---
title: "How can I exclude links and pages from the Web Governance scan?"
date: "2025-02-05T10:52:54+00:00"
summary: "Learn how to exclude specific links and pages from Web Governance scans using link excludes, path constraints, and canonical tags."
image:
type: "article"
url: "/web-governance/help/61226-how-can-i-exclude-links-and-pages-web-governance-scan"
id: "4e9ee94d-eef0-4843-8ff2-40162d1d146f"
---

Answer
------

You can exclude certain links and URL paths from a scan and exclude specific pages as well. Use these to stop the scan from following, scanning, and counting certain links and pages.

### Link excludes

These allow you to specify patterns to exclude specific links from the scan by giving instructions to the crawler to ignore all URLs that match the pattern. The link is still recorded as present on the page, but we will not check it or follow it.

For more information, see the user guide articles:

*   [Path constraints and link exclusions](https://docs.acquia.com/acquia-optimize/docs/admin/configure-scans/path-constraints-and-link-exclusions?cid=1a105)
*   [Ignored links](https://docs.acquia.com/acquia-optimize/docs/features/quality-assurance/links/automatic-ignored-links?cid=cd416).

### **Path constraints**

These give you the option to control the pages that are covered by the scan. With a r_egular expression_, you can include or exclude content from the scan.

Example 1:

If you only want to scan the news section of your homepage, `https://domain.tld/new`s, add a constraint with 

    ^/news 

to force the crawler to crawl content there.

Important

The start URL needs to be a part of the constraints. This can be done is either of the following ways:

*   Change the start URL to `https://domain.tld/news`.
*   Add an extra constraint with `^/$` - that includes the frontpage.

Example 2:

If you have a result page and you want to remove all the results from the scan. The results page could look something like:

    https:/ /domain.tld/search/results?query=test 

It is possible to create a negative constraint to do this. It could look something like: `!search/results?`

For more information, see the user guide article:

[Path constraints and link exclusions](https://docs.acquia.com/acquia-optimize/docs/admin/configure-scans/path-constraints-and-link-exclusions?cid=1a105).

Canonical links
---------------

Canonical links are a way to indicate the preferred version of a webpage when there are duplicate or similar versions under different URLs. Canonical links are mostly used to help search engines understand which version to index and display in the search results, which improves SEO.

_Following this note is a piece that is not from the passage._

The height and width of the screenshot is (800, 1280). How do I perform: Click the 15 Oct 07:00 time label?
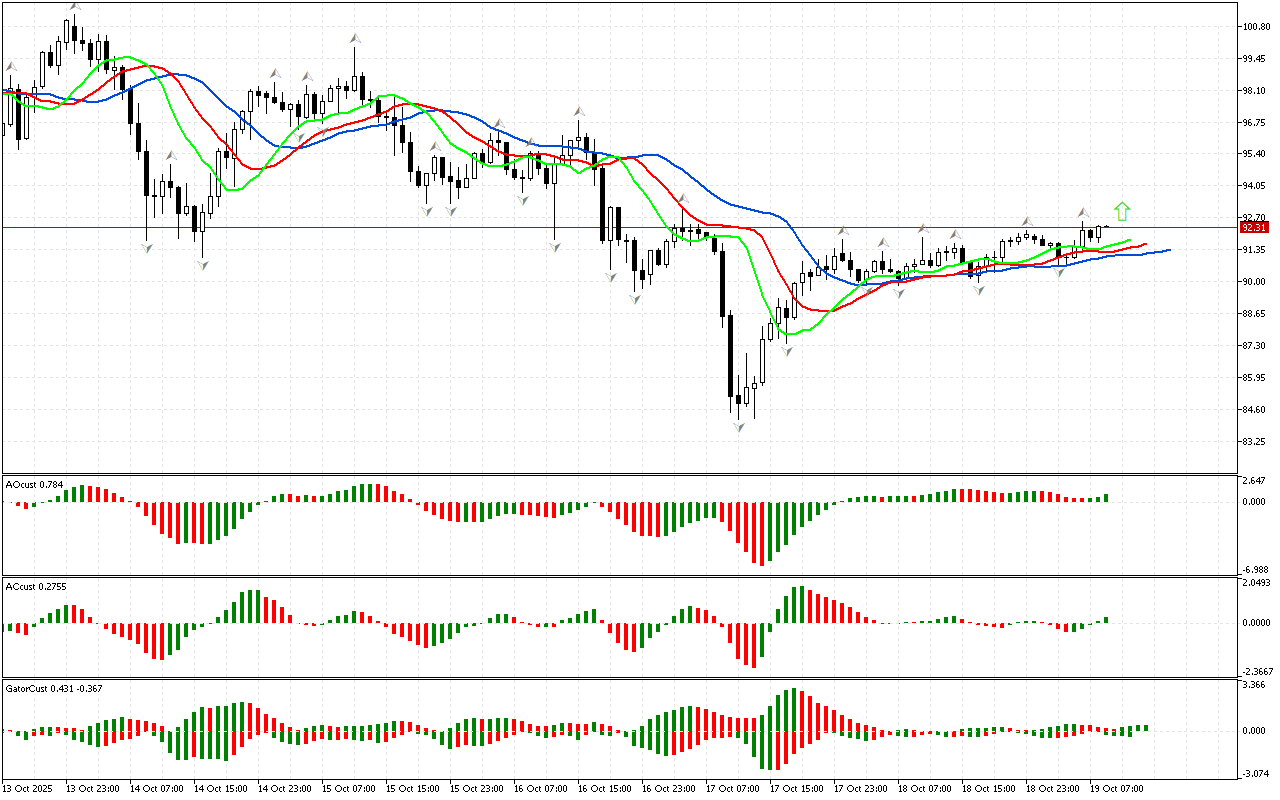point(346,789)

The following external resources provide more information about canonical links:

*   Google: [What is Canonicalization](https://developers.google.com/search/docs/crawling-indexing/canonicalization)
*   Google: [How to specify a canonical with rel="canonical" and other methods](https://developers.google.com/search/docs/crawling-indexing/consolidate-duplicate-urls).

Example uses of canonical links:

Example 1: Print version of a page

For example this URL:

    https:/ /domain.tld/page_id=32 

When a print version of this page is created, many CMS systems add a print parameter within the URL that looks something like:

    https:/ /domain.tld/page_id=32?print=yes

In many real-world cases, the content of these two pages is effectively or exactly the same. In the example above, these URLs register as two separate pages for web crawlers or search engines.

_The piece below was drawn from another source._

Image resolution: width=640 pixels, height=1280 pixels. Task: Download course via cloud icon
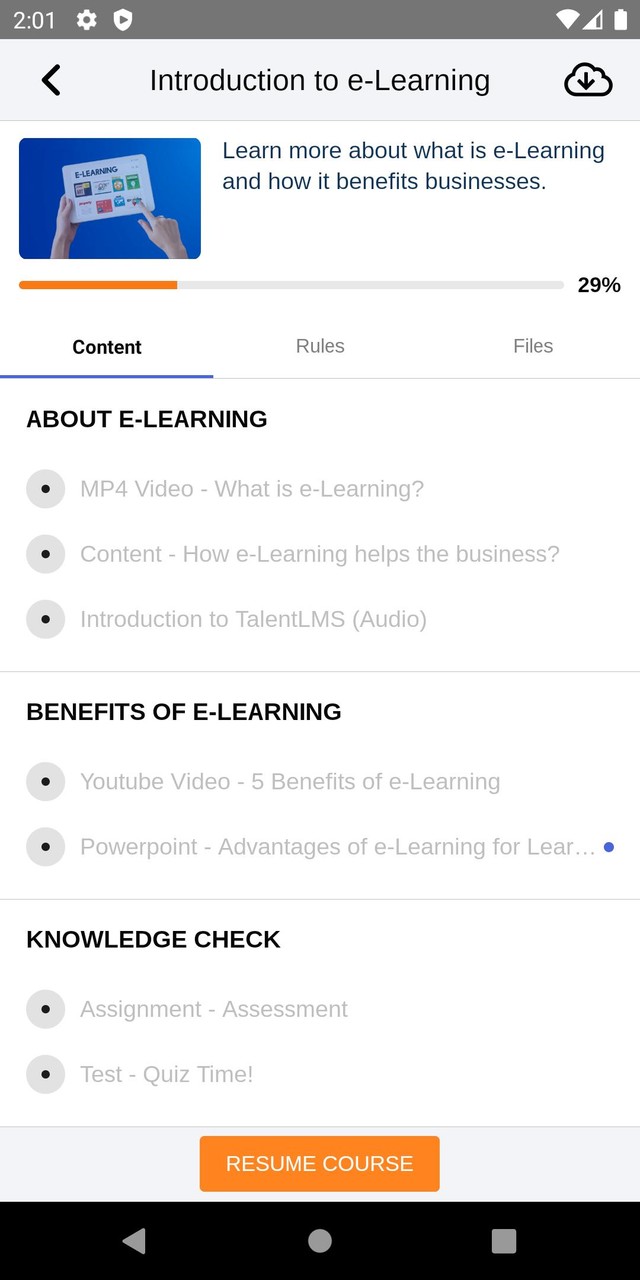(588, 80)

A common way to address this is to add a canonical tag on the print page like this:

    https:/ /domain.tld/page_id=32?print=yes 

That points to the primary page:

    https:/ /domain.tld/page_id=32

To do this, insert a tag into the head section of the HTML, here is an example: 

    ​<link rel="canonical" href="https://domain.tld/page_id=32"> 

This canonical tag tells web crawlers and search engines that:

*   These pages contain duplicate content.
*   The URL without the print parameter is the main version of the page.

Example 2: Sortable lists

Another example is a page that displays a sortable list of items, for example, a news site with a list of articles or a store with a list of products.

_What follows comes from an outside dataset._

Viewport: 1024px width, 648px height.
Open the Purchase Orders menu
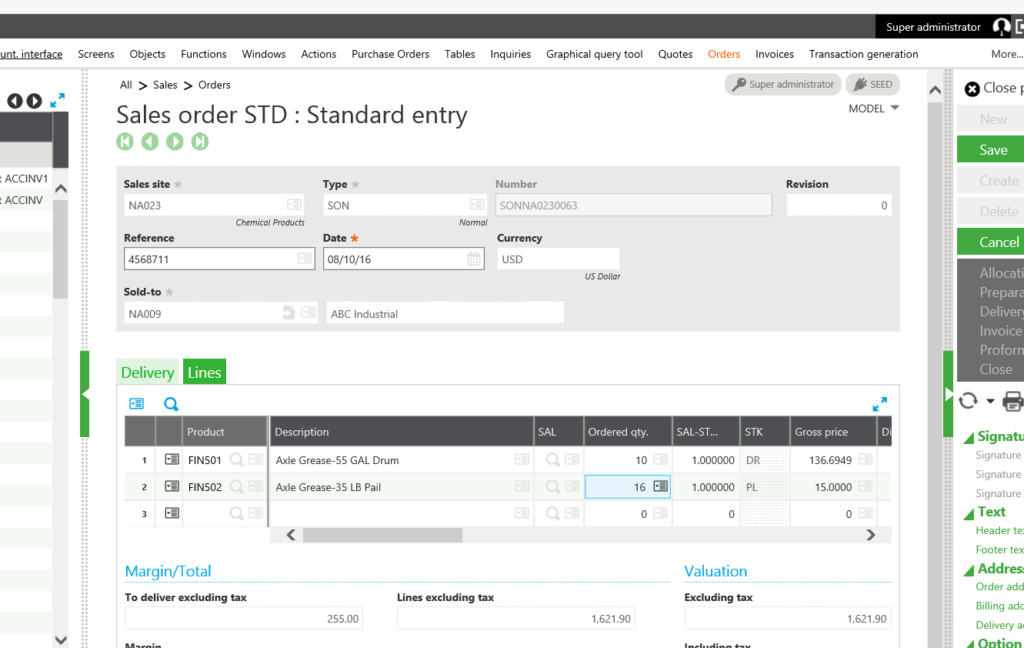[390, 54]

Assume that the https:/ /domain.tld/list contains a list where you can sort by color, price, or size. The content contained on the page remains the same, but each sorted version of the page has a unique URL such as the following:

https:/ /domain.tld/list?sort=**colors**   
​https:/ /domain.tld/list?sort=**price**   
​https:/ /domain.tld/list?sort=**size**

In this case, you could add a canonical link to the main list like this:

`<link rel="canonical" href="https://domain.tld/list">`.

This tag indicates that the default sort version of the page should be considered the primary version.

Add this canonical tag to alert search engines or web crawlers (like Web Governance) that each of these URLs is actually a link to a page that has the same content.

You can read more about canonical links on the following external pages:

*   [https://developers.google.com/search/docs/crawling-indexing/consolidate-duplicate-urls](https://developers.google.com/search/docs/crawling-indexing/consolidate-duplicate-urls)
*   [https://en.wikipedia.org/wiki/Canonical\_link\_element](https://en.wikipedia.org/wiki/Canonical_link_element).

It is also possible to configure canonical tags to exclude URLs that point to identical content.